**Action item**
Go through the entries below. Copy out every line that contains "click".
● ● ● ●
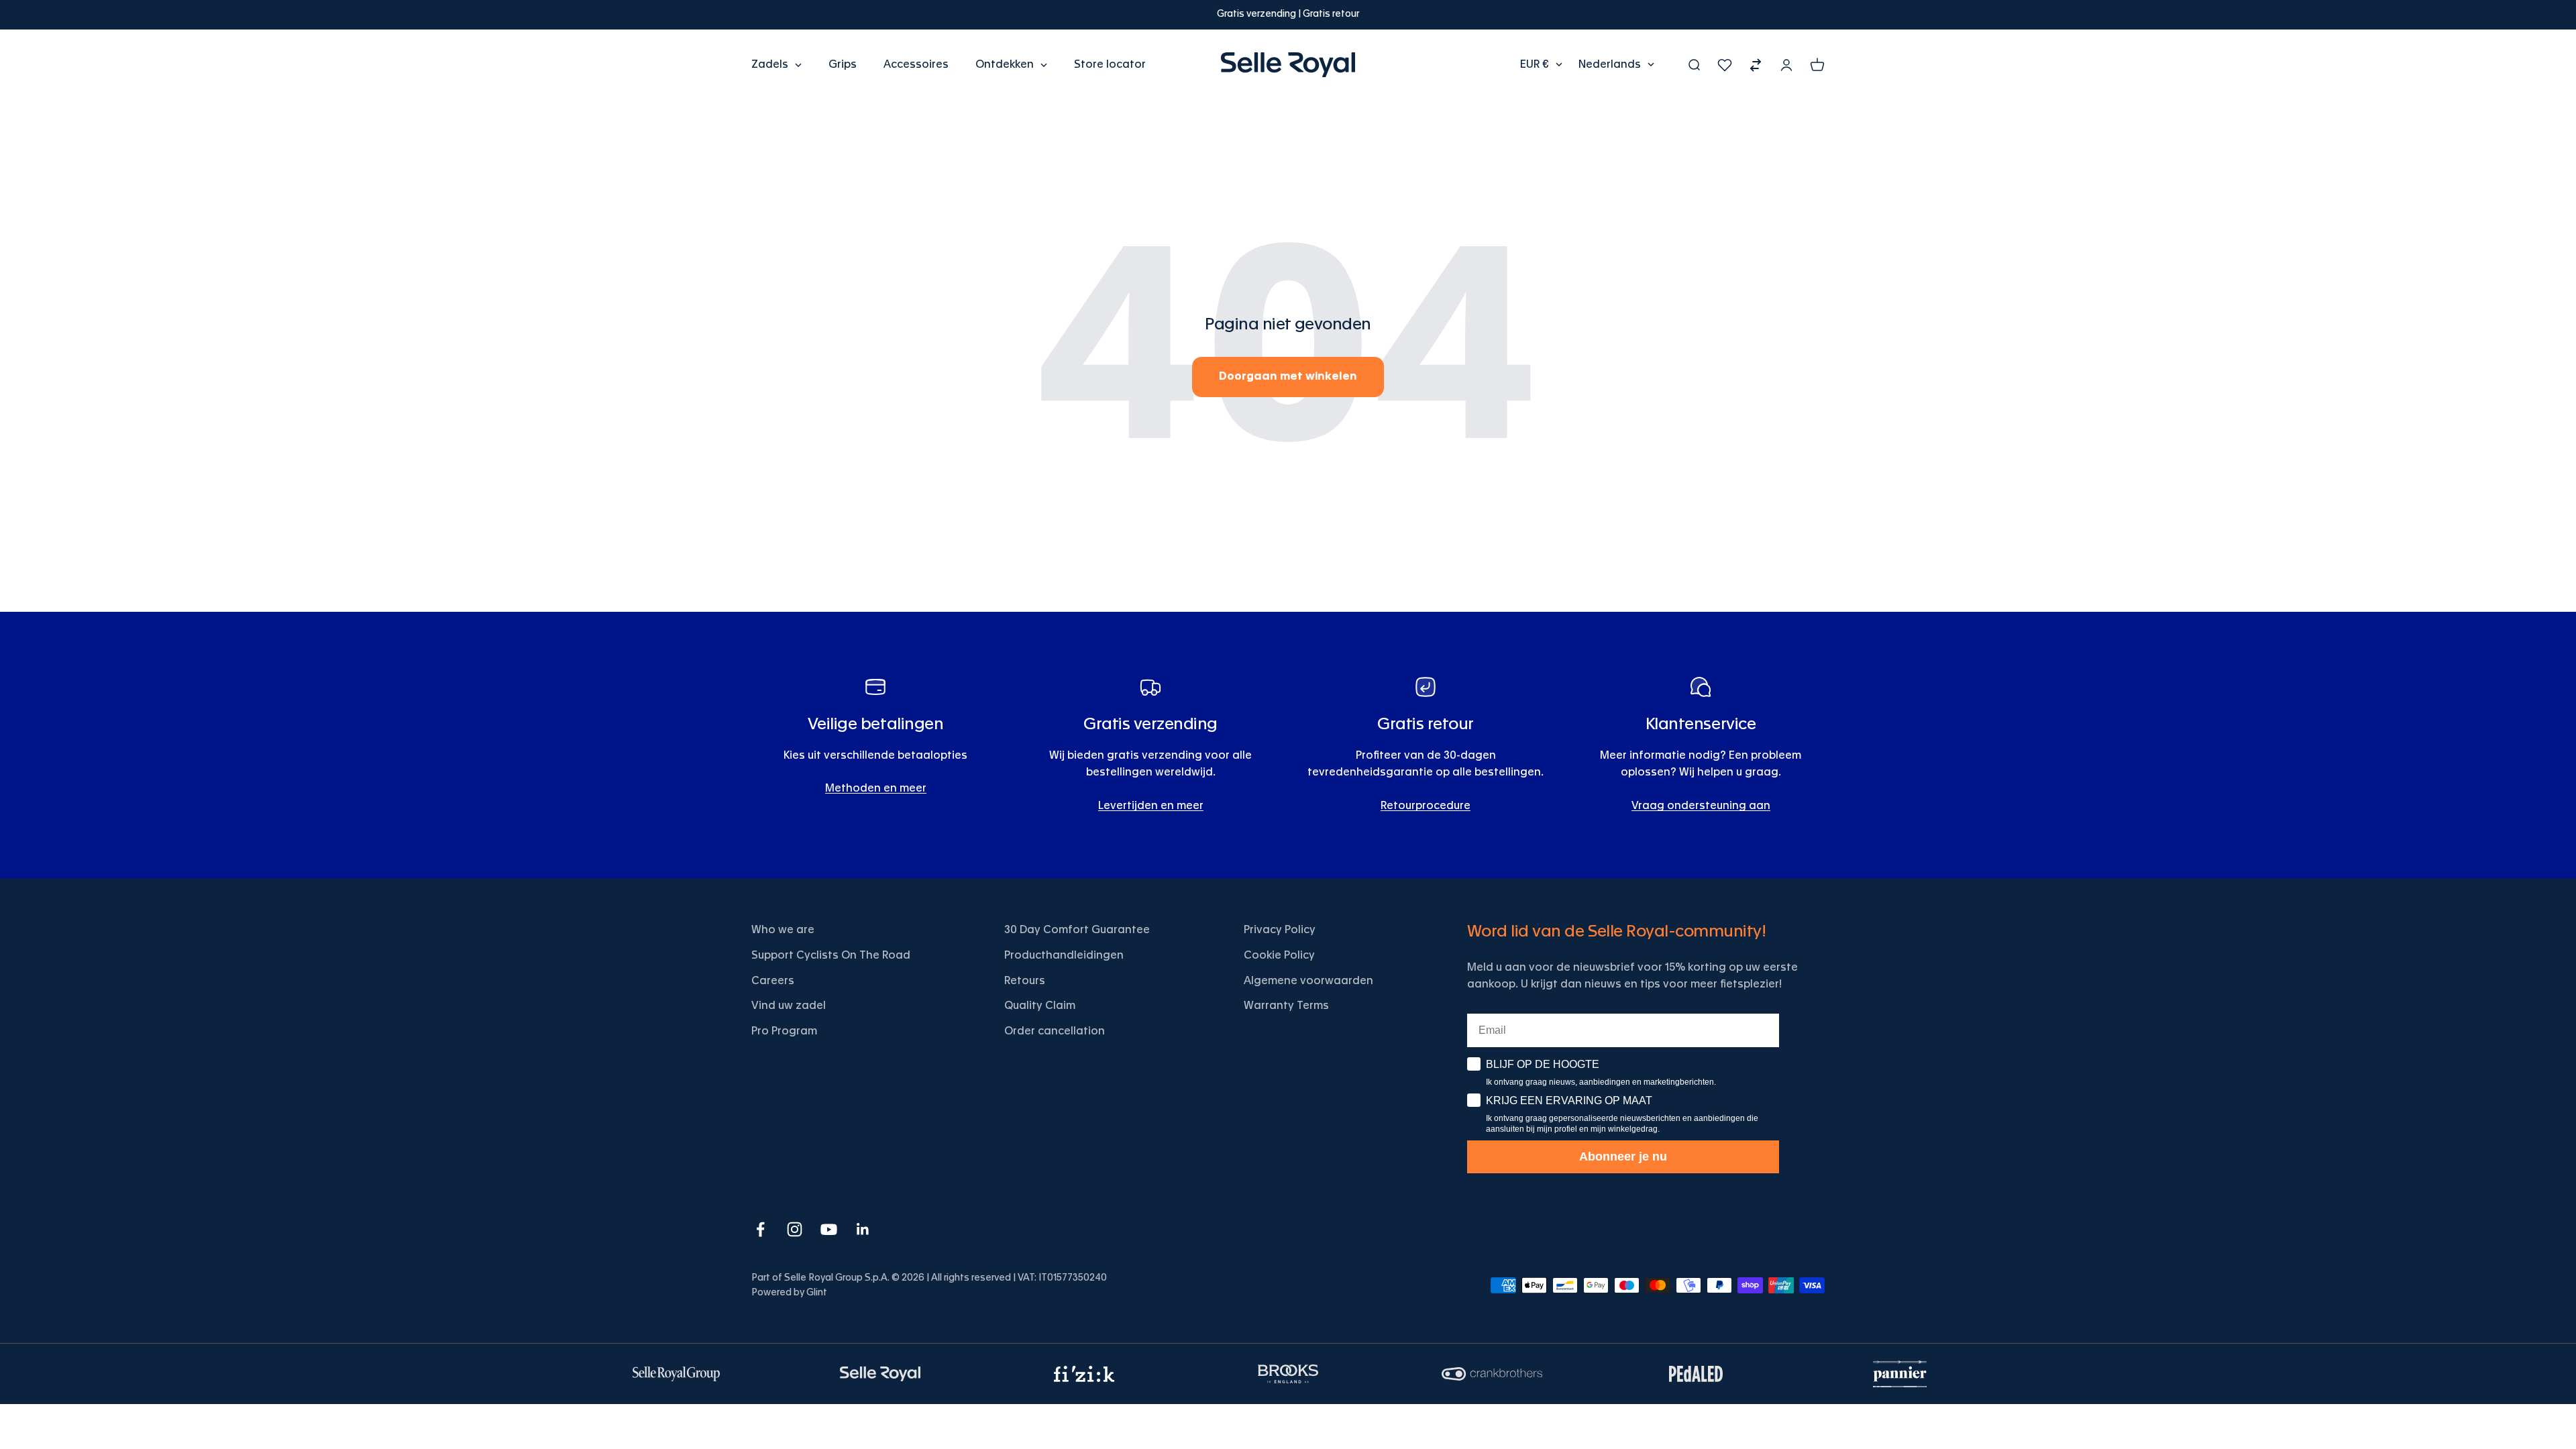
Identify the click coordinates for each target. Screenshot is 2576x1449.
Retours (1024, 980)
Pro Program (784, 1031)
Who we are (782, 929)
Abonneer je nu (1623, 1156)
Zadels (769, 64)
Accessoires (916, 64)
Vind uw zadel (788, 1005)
● ● ● ●
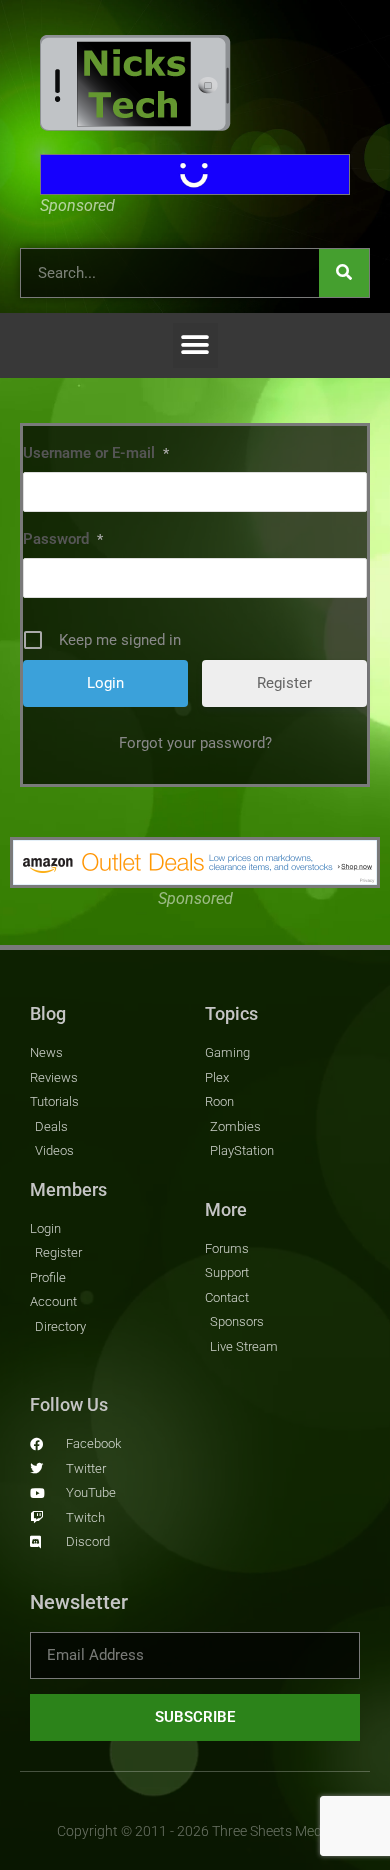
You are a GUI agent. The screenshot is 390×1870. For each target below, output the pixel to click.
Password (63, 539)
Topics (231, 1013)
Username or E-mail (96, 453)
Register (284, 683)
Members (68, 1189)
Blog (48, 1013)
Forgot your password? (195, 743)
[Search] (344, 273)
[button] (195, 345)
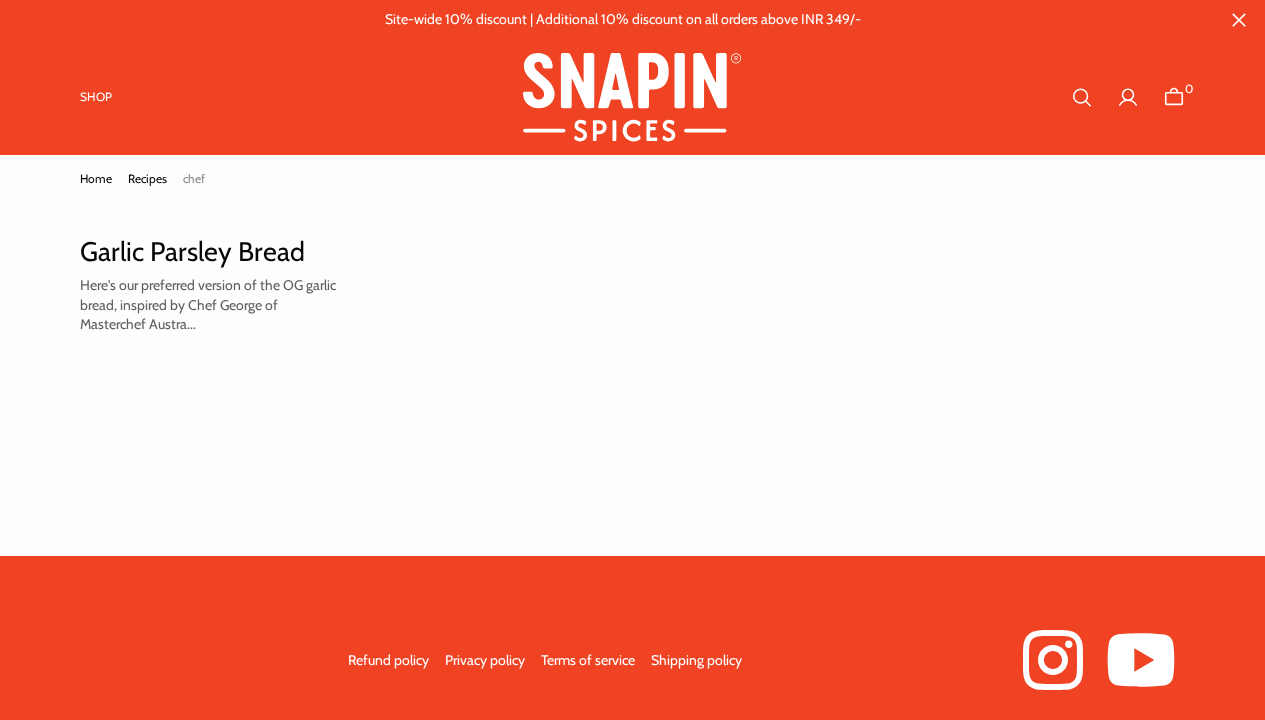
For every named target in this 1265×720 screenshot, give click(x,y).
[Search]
● ● ● ●
**Result of the task**
Identify the click coordinates for each target. Screenshot is 2576x1449.
You are a GUI agent. The screenshot is 390×1870. For each target below, output the pixel to click.
For every named target in this 1265×720 screenshot, give click(x,y).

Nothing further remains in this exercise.